■ WORK TASK 1
Please condense the paragraph beginning "Washington responded by ordering personal attacks" from the text on the US occupation of Iraq into a bulleted list that keeps its main facts.
■ WORK TASK 2
List every date given as a month and year in the text on the US occupation of Iraq, in the order they appear.

Moqtada al-Sadr, leader of the Shia rebellion, was a force to be reckoned with. He denounced the constitution as illegitimate and compared Bremer to Hussein. He started building up the Mahdi Army after peaceful protests had no effect. (Mahdi is the name of the final imam; Shias believe he will return to Earth as a saviour one day.)

Contractors started pulling out. New Bridges Strategy conceded that “McDonald’s is not opening any time soon.”


Washington responded by ordering personal attacks. An estimated 61,500 Iraqis were captured and imprisoned, often tortured. In August 2003, Captain William Ponce, and intelligence officer, sent an e-mail to fellow officers in Iraq: “The gloves are coming off gentlemen regarding these detainees…we want these individuals broken.” Then Major General Geoffrey Miller, warden of the Guantanamo Bay prison (Gitmo), was brought to Iraq, and new interrogation procedures were authorized including humiliation, exploitation of fears, sensory deprivation and overload, and stress positions. Military lawyers determined that the Iraqi detainees were not protected by the Geneva Conventions. After being “detained,” Iraqis were freed, and 70-90% were told their arrest was a mistake. In May 2007, 19,000 Iraqis still remained in custody. An estimated 300 academics have been assassinated by death squads.

In December 2006 (after almost four years), the US started to get Iraq’s state-owned factories running and made efforts to employ more Iraqis. It seemed like they were going Keynesian. But while they were letting go of control of some minor businesses, they were starting to privatize oil.

■ DATASET EXTRACT
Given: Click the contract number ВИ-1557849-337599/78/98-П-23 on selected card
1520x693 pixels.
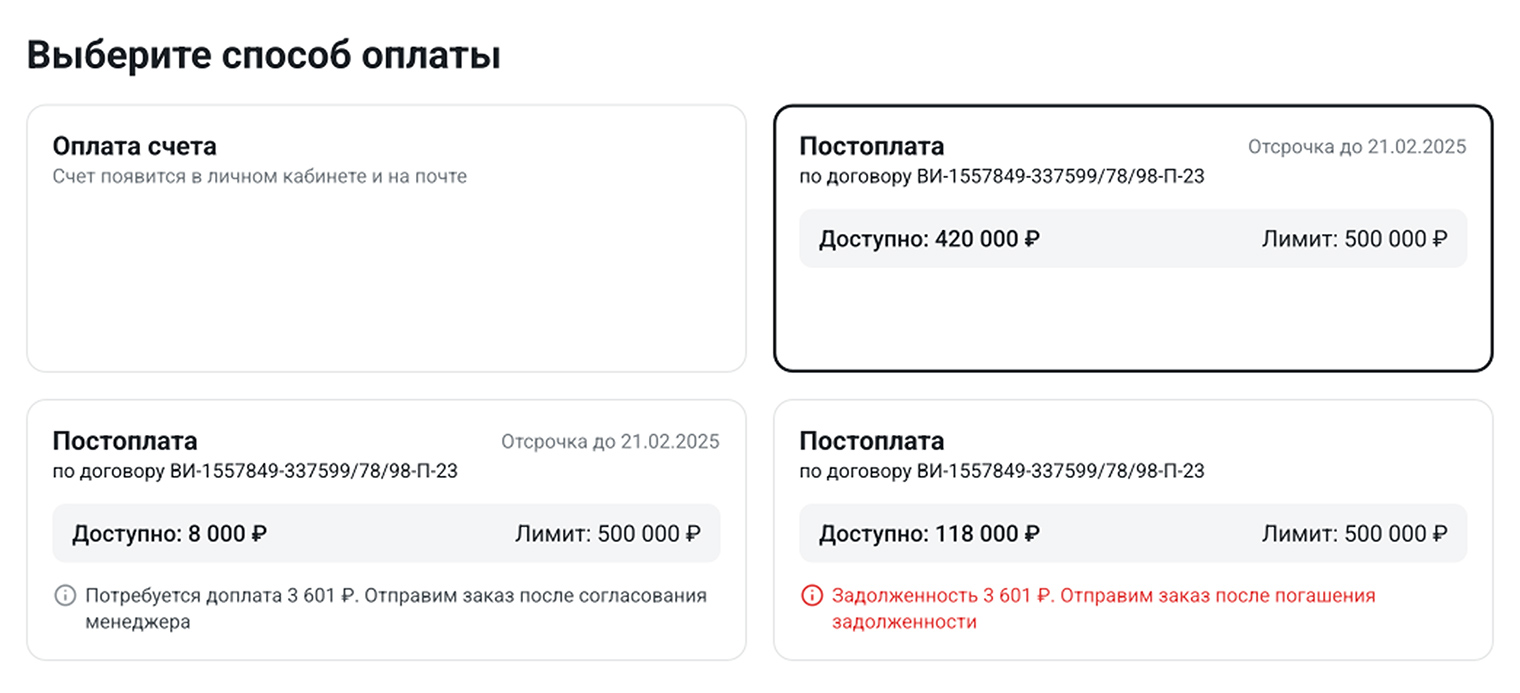Looking at the screenshot, I should pyautogui.click(x=1001, y=176).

■ WORKED SOLUTION 1
- Washington responded by ordering personal attacks.
- About 61,500 Iraqis were captured and imprisoned, often tortured.
- In August 2003, intelligence officer Captain William Ponce emailed fellow officers in Iraq that "the gloves are coming off" and that detainees should be "broken."
- Major General Geoffrey Miller, warden of the Guantanamo Bay prison, was brought to Iraq.
- New interrogation procedures were authorized: humiliation, exploitation of fears, sensory deprivation and overload, and stress positions.
- Military lawyers determined that Iraqi detainees were not protected by the Geneva Conventions.
- Of the Iraqis later freed, 70–90% were told their arrest was a mistake.
- In May 2007, 19,000 Iraqis were still in custody.
- An estimated 300 academics have been assassinated by death squads.

■ WORKED SOLUTION 2
- August 2003
- May 2007
- December 2006